Cuando ya llegabas a una edad en la que no reconocer que lo sabías hubiera sido síntoma de encefalograma plano, la tónica de la fiesta cambiaba y se establecía una complicidad y participación activa en la preparación de los regalos para sorprender a los demás. Pero el resultado era el mismo, el día 6 de enero había algo esperándote en tu zapato. Más adelante, cuando tenías cierta independencia económica te convertías en Reina Maga de verdad. Recuerdo lo orgullosa que me sentí la primera vez que pude regalar un detalle a mi familia.

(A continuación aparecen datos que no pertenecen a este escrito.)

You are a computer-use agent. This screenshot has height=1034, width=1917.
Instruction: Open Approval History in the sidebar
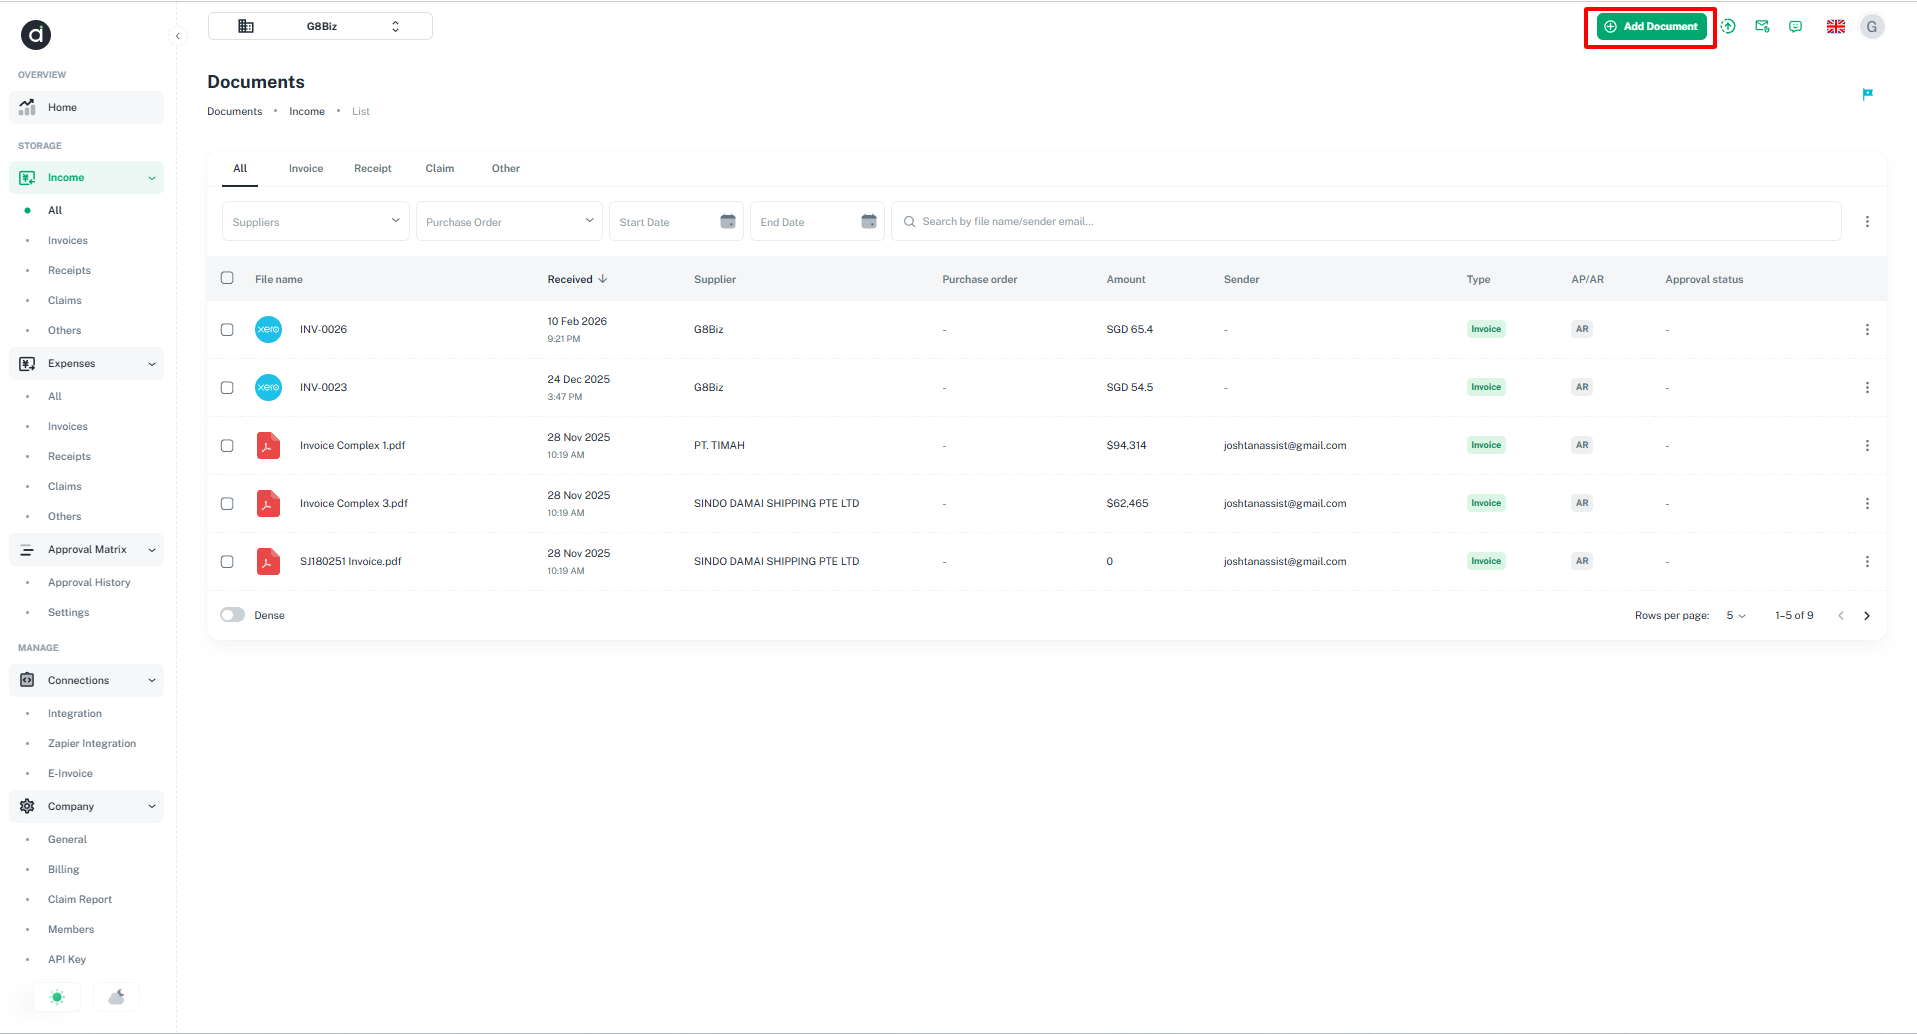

He intentado transmitir la tradición de este día a mi hijo, y creo que lo he conseguido, porque aunque ya tiene trece años y, obviamente, ha desvelado el misterio de los Reyes hace mucho, lo espera con ilusión y lo disfrutamos juntos; y deseo que cuando le toque a él su turno de oficiar el “milagro”, sea capaz de mantener la magia; porque todo niño debe experimentar, al menos una vez en su vida, las sensaciones que generan esos tres señores un poco estrafalarios, pero entrañables, y creer por una noche que todo es posible.
Qué noche más mágica es la noche mágica de Reyes. Quizá sea la única fiesta que me gusta de la Navidad. Es la ilusión.